Repeat exactly the lines that run from the one containing "You are a computer-use agent. Screen" to the end of the data, and leave out all others.
##### Data section #####
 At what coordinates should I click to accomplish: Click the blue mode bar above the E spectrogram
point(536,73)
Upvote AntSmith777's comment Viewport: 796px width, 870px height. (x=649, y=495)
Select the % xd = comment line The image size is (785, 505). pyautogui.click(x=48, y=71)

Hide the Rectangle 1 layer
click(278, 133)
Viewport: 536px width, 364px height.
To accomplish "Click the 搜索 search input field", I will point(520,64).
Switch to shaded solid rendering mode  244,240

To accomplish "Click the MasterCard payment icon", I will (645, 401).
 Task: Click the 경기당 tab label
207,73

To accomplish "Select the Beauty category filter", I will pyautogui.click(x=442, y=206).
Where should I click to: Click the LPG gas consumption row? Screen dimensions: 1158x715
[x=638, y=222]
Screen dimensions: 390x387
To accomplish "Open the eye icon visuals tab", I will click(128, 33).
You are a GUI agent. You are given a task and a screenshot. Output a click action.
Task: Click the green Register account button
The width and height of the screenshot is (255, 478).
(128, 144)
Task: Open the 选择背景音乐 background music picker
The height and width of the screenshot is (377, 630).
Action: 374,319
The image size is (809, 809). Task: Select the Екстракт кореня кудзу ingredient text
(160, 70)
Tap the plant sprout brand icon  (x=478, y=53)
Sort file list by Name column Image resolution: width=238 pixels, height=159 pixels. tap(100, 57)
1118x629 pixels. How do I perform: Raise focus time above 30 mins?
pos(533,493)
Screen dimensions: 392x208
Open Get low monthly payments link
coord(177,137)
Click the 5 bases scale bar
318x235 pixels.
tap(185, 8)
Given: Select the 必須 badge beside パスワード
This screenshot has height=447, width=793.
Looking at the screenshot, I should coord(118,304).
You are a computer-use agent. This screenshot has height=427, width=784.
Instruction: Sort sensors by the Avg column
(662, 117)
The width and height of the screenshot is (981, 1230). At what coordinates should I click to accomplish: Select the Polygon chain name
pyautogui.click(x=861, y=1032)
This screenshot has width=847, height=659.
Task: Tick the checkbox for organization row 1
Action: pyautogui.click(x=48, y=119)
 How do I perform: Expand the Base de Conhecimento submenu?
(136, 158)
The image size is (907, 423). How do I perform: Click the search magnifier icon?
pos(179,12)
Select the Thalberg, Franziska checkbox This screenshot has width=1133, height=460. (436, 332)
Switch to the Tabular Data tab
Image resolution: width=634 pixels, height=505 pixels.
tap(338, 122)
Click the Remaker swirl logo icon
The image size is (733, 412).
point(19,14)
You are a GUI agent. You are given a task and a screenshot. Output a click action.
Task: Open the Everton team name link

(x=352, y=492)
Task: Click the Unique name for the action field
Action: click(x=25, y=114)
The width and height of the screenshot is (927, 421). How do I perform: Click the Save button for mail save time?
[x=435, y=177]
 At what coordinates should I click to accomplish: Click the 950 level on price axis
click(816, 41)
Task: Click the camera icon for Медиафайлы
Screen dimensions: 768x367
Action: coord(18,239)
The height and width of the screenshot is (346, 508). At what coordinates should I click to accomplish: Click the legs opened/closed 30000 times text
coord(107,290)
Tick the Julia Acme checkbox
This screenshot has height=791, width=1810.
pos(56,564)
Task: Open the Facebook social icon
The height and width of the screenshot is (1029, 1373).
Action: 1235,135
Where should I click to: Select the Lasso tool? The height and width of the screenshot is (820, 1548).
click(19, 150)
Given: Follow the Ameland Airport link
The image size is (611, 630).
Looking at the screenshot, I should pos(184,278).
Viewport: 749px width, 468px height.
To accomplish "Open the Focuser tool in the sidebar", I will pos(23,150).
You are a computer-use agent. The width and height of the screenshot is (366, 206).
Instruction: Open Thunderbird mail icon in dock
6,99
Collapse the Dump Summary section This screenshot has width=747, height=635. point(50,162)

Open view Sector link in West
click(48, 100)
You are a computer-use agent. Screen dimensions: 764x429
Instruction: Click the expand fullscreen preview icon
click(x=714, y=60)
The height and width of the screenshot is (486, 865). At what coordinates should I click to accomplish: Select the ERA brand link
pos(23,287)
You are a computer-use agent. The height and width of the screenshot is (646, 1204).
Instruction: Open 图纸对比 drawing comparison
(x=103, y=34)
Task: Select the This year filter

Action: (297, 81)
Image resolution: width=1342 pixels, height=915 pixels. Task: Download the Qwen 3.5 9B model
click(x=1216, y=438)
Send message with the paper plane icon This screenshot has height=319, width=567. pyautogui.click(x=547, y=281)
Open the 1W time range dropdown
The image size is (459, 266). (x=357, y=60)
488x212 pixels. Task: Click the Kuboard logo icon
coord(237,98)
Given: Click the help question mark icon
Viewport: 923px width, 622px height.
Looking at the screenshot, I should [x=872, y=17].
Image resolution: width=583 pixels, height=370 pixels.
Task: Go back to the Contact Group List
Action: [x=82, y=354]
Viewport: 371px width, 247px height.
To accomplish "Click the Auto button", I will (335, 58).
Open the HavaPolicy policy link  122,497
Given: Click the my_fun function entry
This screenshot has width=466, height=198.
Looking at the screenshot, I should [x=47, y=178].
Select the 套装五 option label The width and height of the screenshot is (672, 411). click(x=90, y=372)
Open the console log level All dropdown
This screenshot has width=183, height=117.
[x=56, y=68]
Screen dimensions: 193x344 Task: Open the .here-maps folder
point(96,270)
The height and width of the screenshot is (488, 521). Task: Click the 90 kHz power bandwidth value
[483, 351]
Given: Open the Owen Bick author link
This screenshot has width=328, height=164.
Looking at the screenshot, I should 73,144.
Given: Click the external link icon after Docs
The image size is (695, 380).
#####
▸ Output for this task
You are a computer-use agent. Screen dimensions: 764x429
Instruction: Click the expand fullscreen preview icon
click(x=714, y=60)
The height and width of the screenshot is (486, 865). At what coordinates should I click to accomplish: Select the ERA brand link
pos(23,287)
You are a computer-use agent. The height and width of the screenshot is (646, 1204).
Instruction: Open 图纸对比 drawing comparison
(x=103, y=34)
Task: Select the This year filter

Action: (297, 81)
Image resolution: width=1342 pixels, height=915 pixels. Task: Download the Qwen 3.5 9B model
click(x=1216, y=438)
Send message with the paper plane icon This screenshot has height=319, width=567. pyautogui.click(x=547, y=281)
Open the 1W time range dropdown
The image size is (459, 266). (x=357, y=60)
488x212 pixels. Task: Click the Kuboard logo icon
coord(237,98)
Given: Click the help question mark icon
Viewport: 923px width, 622px height.
Looking at the screenshot, I should [x=872, y=17].
Image resolution: width=583 pixels, height=370 pixels.
Task: Go back to the Contact Group List
Action: [x=82, y=354]
Viewport: 371px width, 247px height.
To accomplish "Click the Auto button", I will (335, 58).
Open the HavaPolicy policy link  122,497
Given: Click the my_fun function entry
This screenshot has width=466, height=198.
Looking at the screenshot, I should [x=47, y=178].
Select the 套装五 option label The width and height of the screenshot is (672, 411). click(x=90, y=372)
Open the console log level All dropdown
This screenshot has width=183, height=117.
[x=56, y=68]
Screen dimensions: 193x344 Task: Open the .here-maps folder
point(96,270)
The height and width of the screenshot is (488, 521). Task: Click the 90 kHz power bandwidth value
[483, 351]
Given: Open the Owen Bick author link
This screenshot has width=328, height=164.
Looking at the screenshot, I should 73,144.
Given: Click the external link icon after Docs
The image size is (695, 380).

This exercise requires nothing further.